The Garmin Edge 1030 and the Edge 820 are the top models that most performance-oriented cyclists go for. These models will set you back a couple of hundred dollars though, so they are one of the most expensive models on the market. However, this is because of the abundance of features such as detailed navigation, usual training data, have USB and Bluetooth connectivity, ANT+ compatibility, and a lot more.
CatEye is a Japanese company founded in 1954 that specializes in the manufacturing of bike computers, reflectors, lights, and other cycling accessories.
Regarding cycling computers, it manufactures low-end, mid-range, as well as high-end models. It offers both wired and wireless computers, as well as smart computers that you can link to your smartphones. Some of the most popular models that it produces are CatEye Velo, Enduro, and Strada.
Wahoo Fitness is the ‘new kid on the block’ when it comes to bike computer companies. Founded in 2010, it’s the official indoor trainer of Team Sky and athletes such as Chris Froome use their KICKR trainer for indoor training.
Their most popular model of Wahoo bike computers is probably the Wahoo Elemnt and its successor the Elemnt Bolt. Both models are intended for the smartphone generation and include an integrated workout but the price will probably make you wince at a whopping $300.
Sigma is a German manufacturer of electric sports equipment, founded in 1981. It specializes in the production of heart rate monitors, sports lighting, and of course, some of the best cycling computers.
Sigma produces a wide range of bike computers. Starting from cheap and simple wired models to more sophisticated wireless ones with a ton of cool features.

Bike Computers

Cadence Sensors

Cadence is a concept in cycling technique that’s employed by riders to maximize their performance. The technique involves maintaining a constant pedaling speed regardless of the actual speed of the bike itself.
So for example, when you accelerate to a high speed, you progress through the gears in such a way that your pedaling speed remains constant, and therefore your technique is stable and consistent.
It’s a concept regarded by most top cyclists and trainers as essential for achieving the most efficient performance.
Cadence will differ from rider to rider but leisure cyclists typically aim for a range of 60-80rpm while more competitive riders will aim for higher.
Remember though that while most cycling computers will be compatible, not all are compatible with cadence monitoring, so make sure you check the specifications carefully. You will most likely be looking for a bike computer toward the top end in terms of price and may require some additional kit, such as a bespoke cadence sensor or power meters.

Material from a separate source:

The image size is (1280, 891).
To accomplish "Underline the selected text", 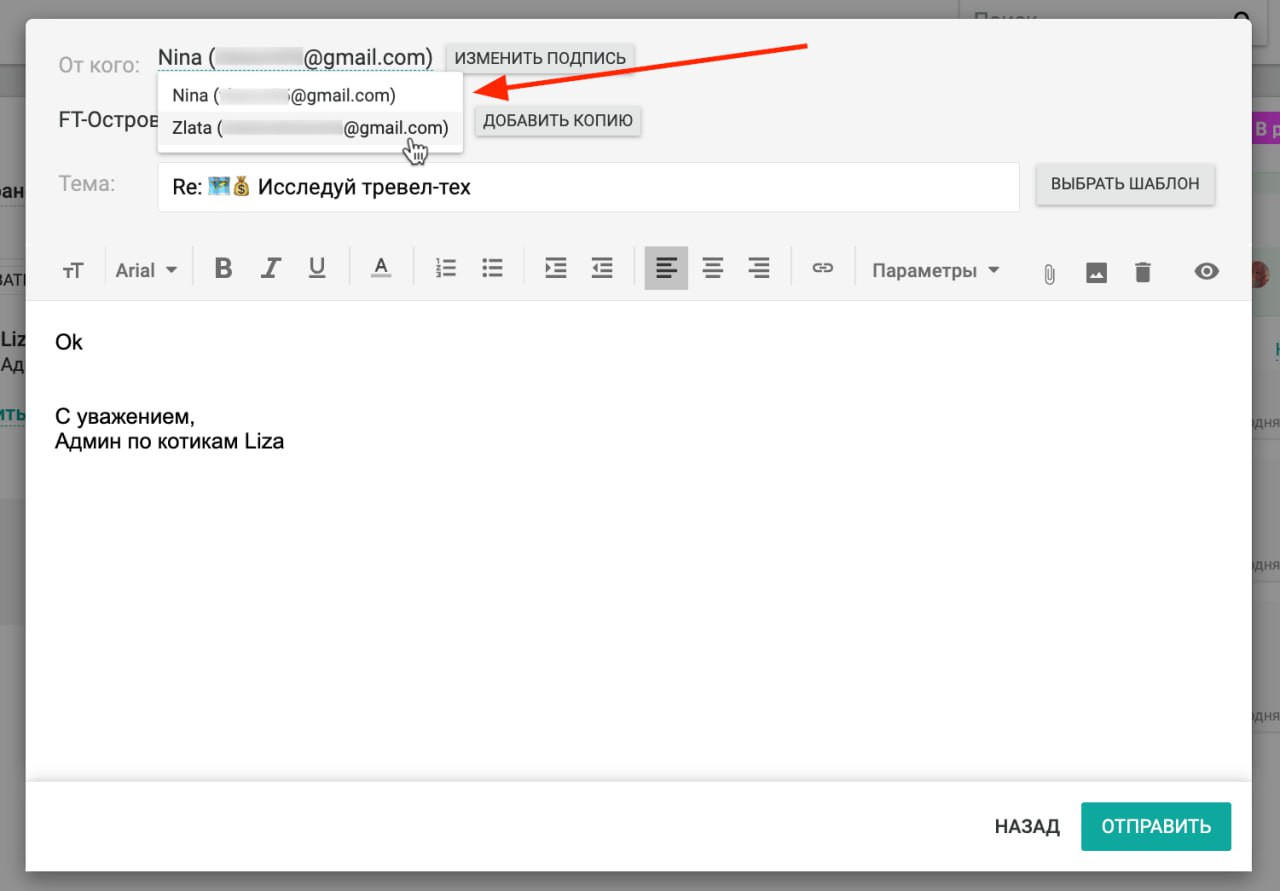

Frequently Asked Questions

What has the best battery life?
Generally, any type of bike computer has a better battery life than a smartphone as many of them can last up to 20 hours whereas a smartphone while using a GPs tracking/turn by turn navigation app will only last 2 hours.
How do wireless bike computers work?
The way a cycle computer works is simple. Each time a magnet on the wheel passes a sensor on the fork a signal is generated. The bike computer measures the time between those signals and works out how fast you’re going, based on the wheel dimension you gave it on the initial setup.
Can I use Strava as a bike computer?
Strava turns every iPhone and Android into a sophisticated running and cycling computer. Simply start Strava before an activity and you can track your favorite performance stats while riding.
How long do bike computers last?
Most bike computer batteries last a minimum of 15 hours, even with satellite navigation and ANT+ connections running. You also need to consider the type of battery your device is going to need.